Brazil-based US reporter Glenn Greenwald said on Wednesday he would publish documents from intelligence leaker Edward Snowden focused on France and Spain.
Greenwald, a Rio de Janeiro —based correspondent for Britain’s Guardian newspaper, also said that if Brazil wanted more data on alleged US snooping into its affairs it should offer Snowden asylum.
Snowden, a former US National Security Agency (NSA) contractor wanted by Washington, is currently at an unknown location in Russia after Moscow granted him temporary asylum.
Brazil did not respond to a Snowden request for asylum as he sought refuge following his first explosive disclosures detailing the US government’s digital dragnet.
Testifying before a Brazilian congressional panel, Greenwald accused Washington and its allies of waging a “war against journalism and the process of transparency.”
“I am learning now that the United States is using this surveillance system to punish the journalistic process,” Greenwald said, who, without elaborating, added he was working on material relating to France and Spain.
“We are undertaking high-risk journalism. We shall continue doing so until we publish the last document I have,” Greenwald told senators investigating allegations that Washington spied on Brasilia.
“I am not holding onto relevant documents nor hiding information. All that I had regarding surveillance against Brazil, and now France — I am working with French and Spanish newspapers — I publish. I don’t hold onto it,” he said in Portuguese.
Greenwald said governments, including Brazil’s, appeared to be grateful for the disclosure of alleged US spying on them, “but they are not disposed to protect the person who passes on the data.”
“If the government wants information it should protect him so he is at liberty to work,” Greenwald said.
He added he was in almost daily contact with Snowden.
The documents released so far appear to show that the NSA intercepted Brazilian government communications, those of state-run energy giant Petrobras, as well as telephone calls and e-mails of millions of Brazilians.
Meanwhile, Snowden’s father arrived in Moscow yesterday morning to meet with his son.

→ Exercise data:
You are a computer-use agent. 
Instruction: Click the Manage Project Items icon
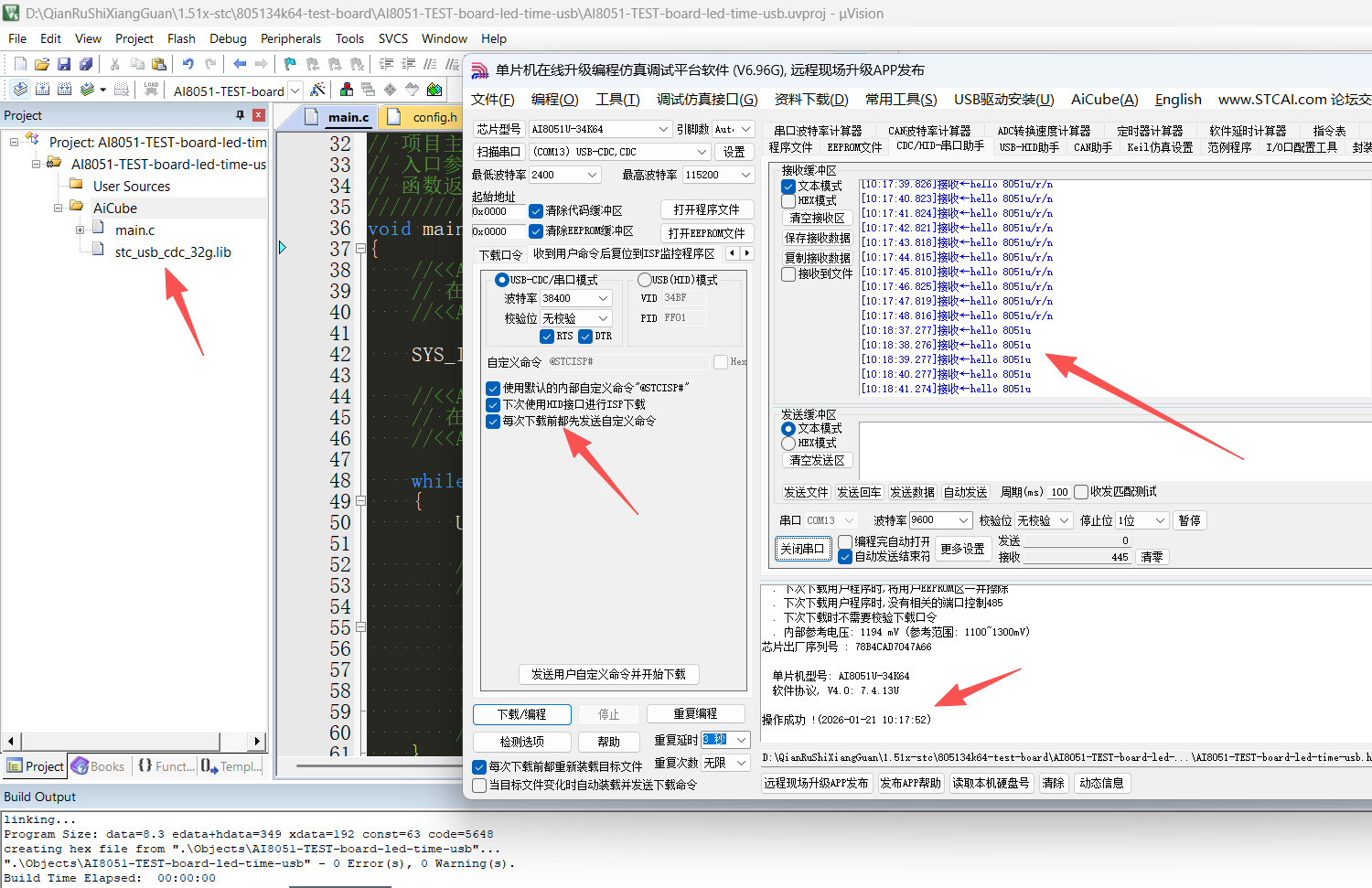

→ Exercise set:
**A.** In the Greenwald article, what language was Greenwald speaking when he said he does not hold onto documents?
**B.** Reproduce word for word the stretch of the Greenwald article from "Testifying before a" through "said in Portuguese.".
**C.** Which countries does the Greenwald article name?

→ Outputs for the tasks:
**A.** Portuguese

**B.**
Testifying before a Brazilian congressional panel, Greenwald accused Washington and its allies of waging a “war against journalism and the process of transparency.”
“I am learning now that the United States is using this surveillance system to punish the journalistic process,” Greenwald said, who, without elaborating, added he was working on material relating to France and Spain.
“We are undertaking high-risk journalism. We shall continue doing so until we publish the last document I have,” Greenwald told senators investigating allegations that Washington spied on Brasilia.
“I am not holding onto relevant documents nor hiding information. All that I had regarding surveillance against Brazil, and now France — I am working with French and Spanish newspapers — I publish. I don’t hold onto it,” he said in Portuguese.

**C.** Brazil, the United States, France, Spain, Britain, Russia